The following sections shall be inserted after section 329 of the Taxes Act 1988—
(1)In a case where—
(a)an agreement is made settling a claim or action for damages for personal injury,
(b)under the agreement the damages are to consist wholly or partly of periodical payments, and
(c)under the agreement the person entitled to the payments is to receive them as the annuitant under one or more annuities purchased for him by the person against whom the claim or action is brought or, if he is insured against the claim concerned, by his insurer,
the agreement is for the purposes of this section a qualifying agreement.
(2)In a case where—
(a)an agreement is made settling a claim or action for damages for personal injury,
(b)under the agreement the damages are to consist wholly or partly of periodical payments, and
(c)a later agreement is made under which the person entitled to the payments is from a future date to receive them as the annuitant under one or more annuities purchased for him by the person against whom the claim or action is brought or, if he is insured against the claim concerned, by his insurer,
the agreement mentioned in paragraph (c) above is for the purposes of this section a qualifying agreement.

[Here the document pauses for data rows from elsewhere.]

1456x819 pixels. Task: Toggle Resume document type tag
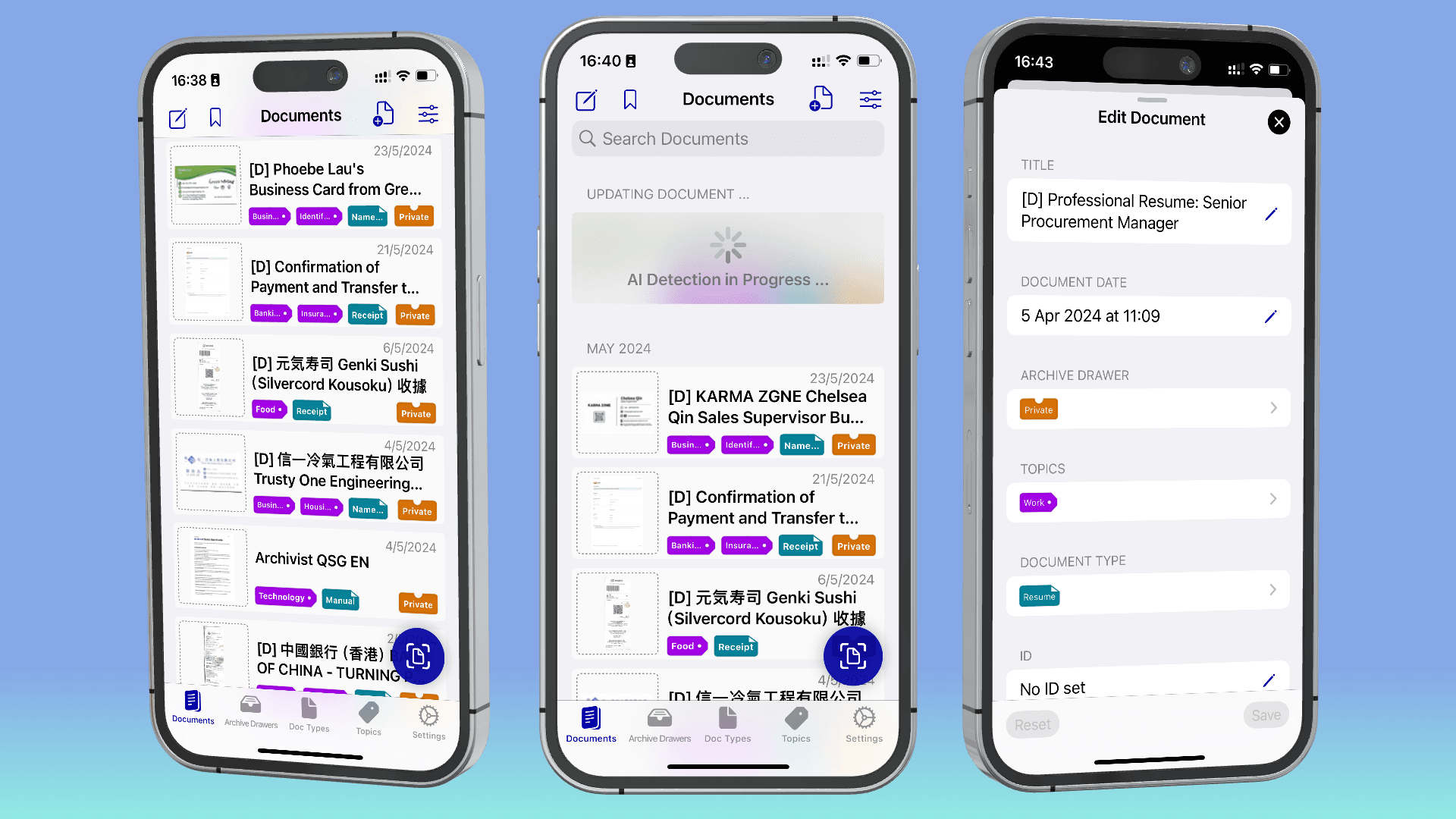tap(1038, 594)
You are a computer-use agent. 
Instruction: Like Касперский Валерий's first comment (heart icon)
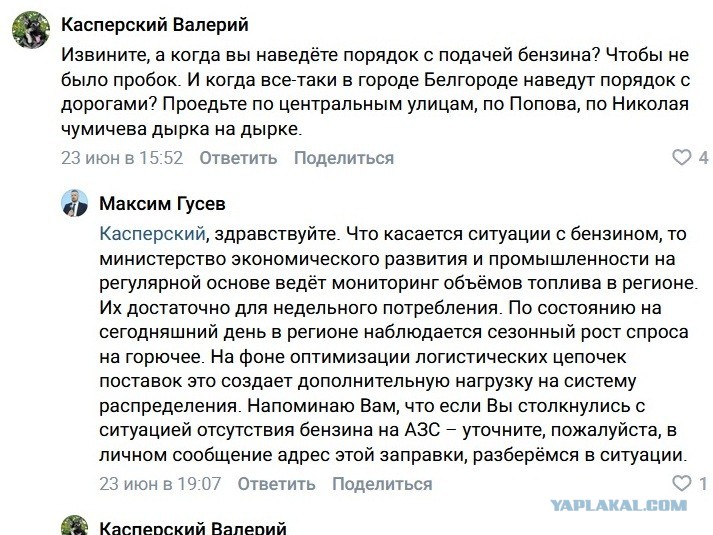[x=681, y=158]
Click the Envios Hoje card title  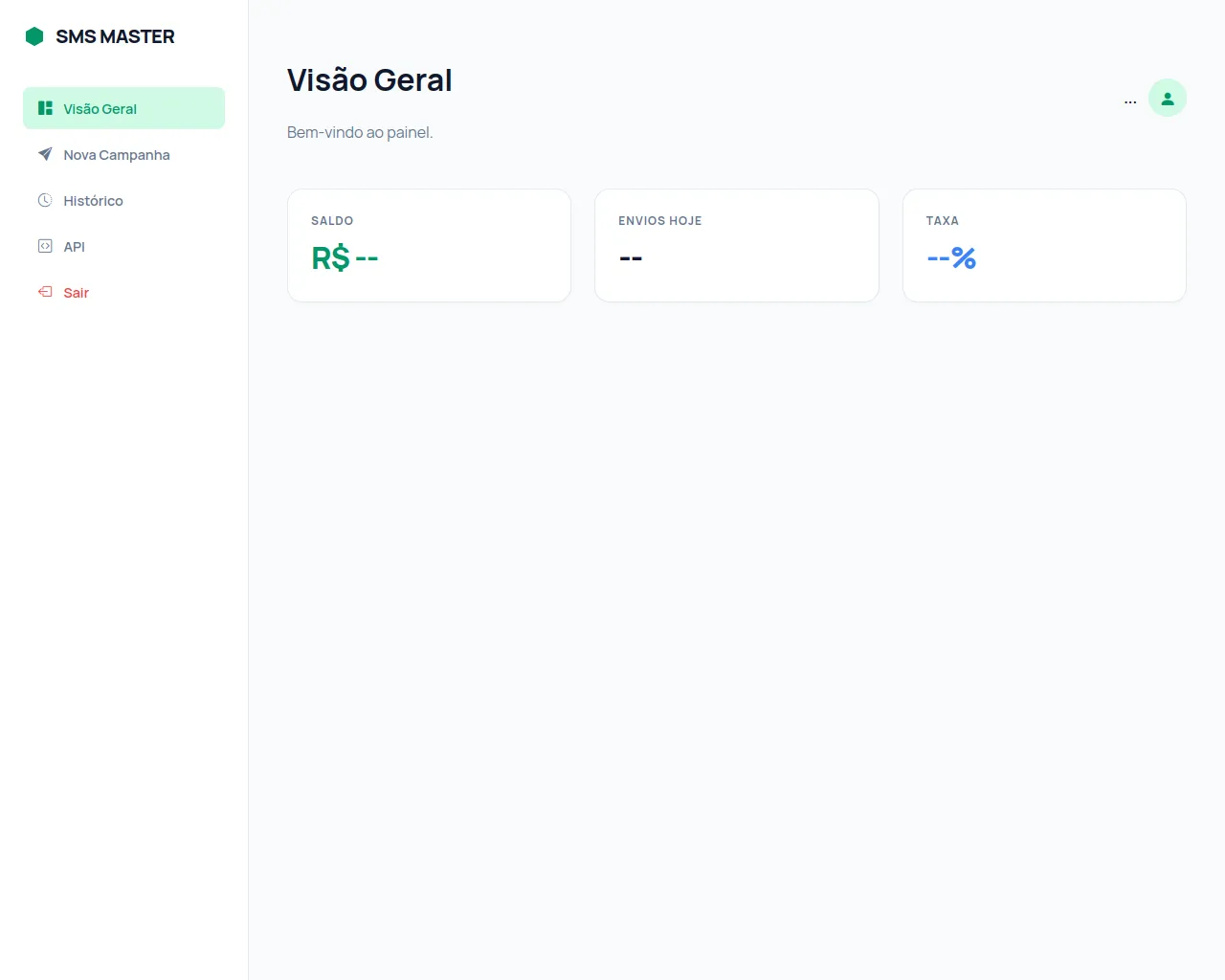tap(660, 221)
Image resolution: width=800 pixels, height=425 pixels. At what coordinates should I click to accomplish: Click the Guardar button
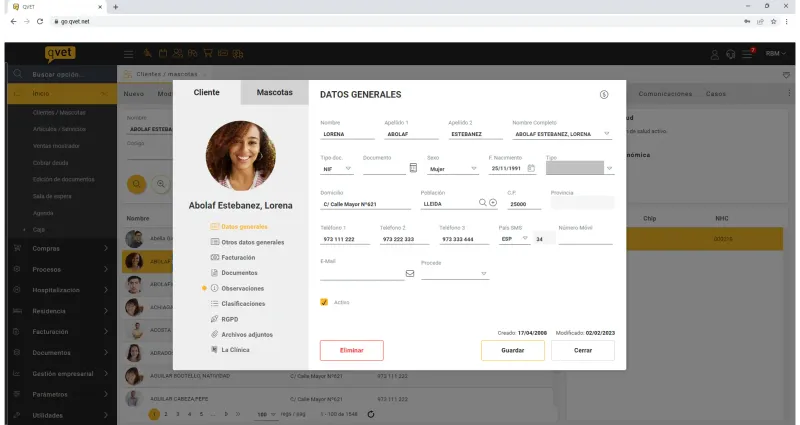click(x=513, y=351)
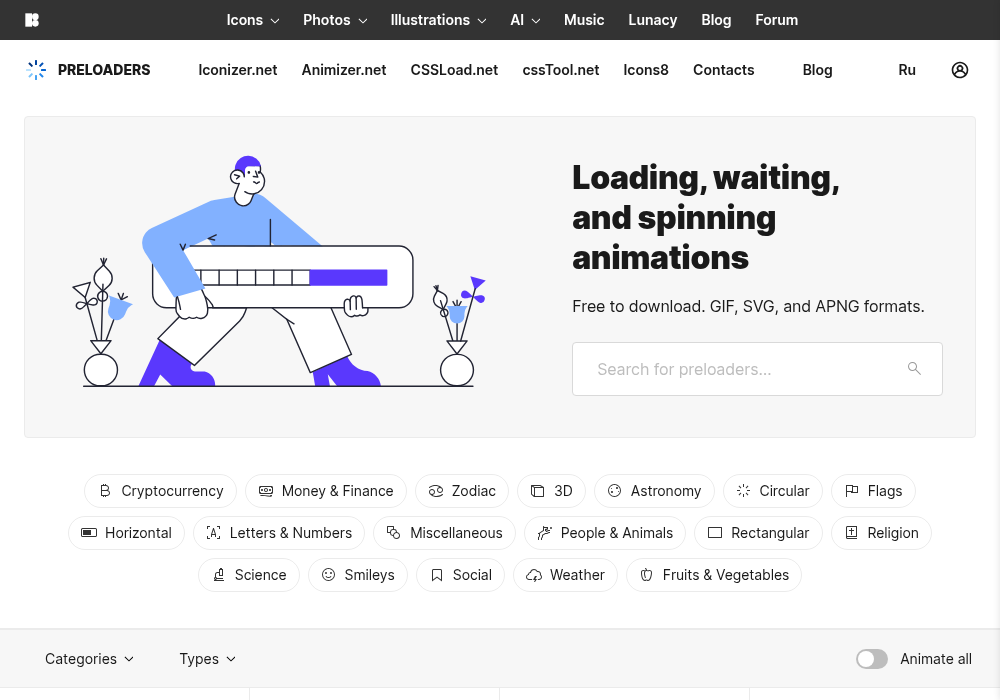Open the Photos dropdown menu
The width and height of the screenshot is (1000, 700).
click(335, 20)
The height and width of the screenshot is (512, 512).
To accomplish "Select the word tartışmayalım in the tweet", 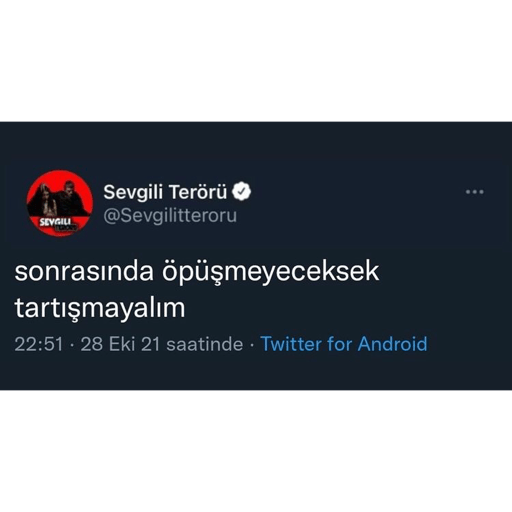I will [100, 309].
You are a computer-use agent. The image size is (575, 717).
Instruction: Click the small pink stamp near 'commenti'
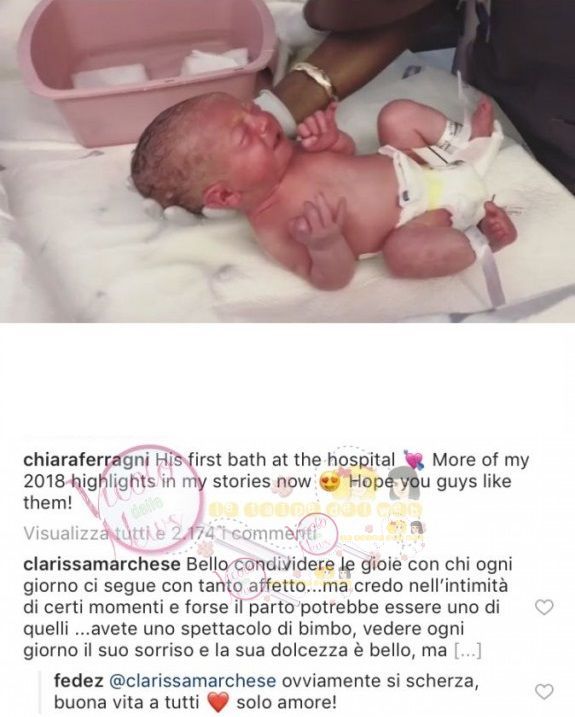[317, 533]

(3)Subsection (4) below applies where—
(a)a person receives a sum as the annuitant under an annuity purchased for him pursuant to a qualifying agreement, or
(b)a person receives a sum on behalf of the annuitant under an annuity purchased for the annuitant pursuant to a qualifying agreement.
(4)Where this subsection applies the sum shall not be regarded as the recipient’s or annuitant’s income for any purposes of income tax and accordingly shall be paid without any deduction under section 349(1).
(5)Subsections (6) to (10) below apply for the purposes of subsection (1) above.
(6)The periodical payments may be for the life of the claimant, for a specified period or of a specified number or minimum number or include payments of more than one of those descriptions.
(7)The amounts of the periodical payments (which need not be at a uniform rate or payable at uniform intervals) may be—
(a)specified in the agreement, with or without provision for increases of specified amounts or percentages,
(b)subject to adjustment in a specified manner so as to preserve their real value, or
(c)partly specified as mentioned in paragraph (a) and partly subject to adjustment as mentioned in paragraph (b) above.
(8)The annuity or annuities must be such as to provide sums which as to amount and time of payment correspond to the periodical payments described in the agreement.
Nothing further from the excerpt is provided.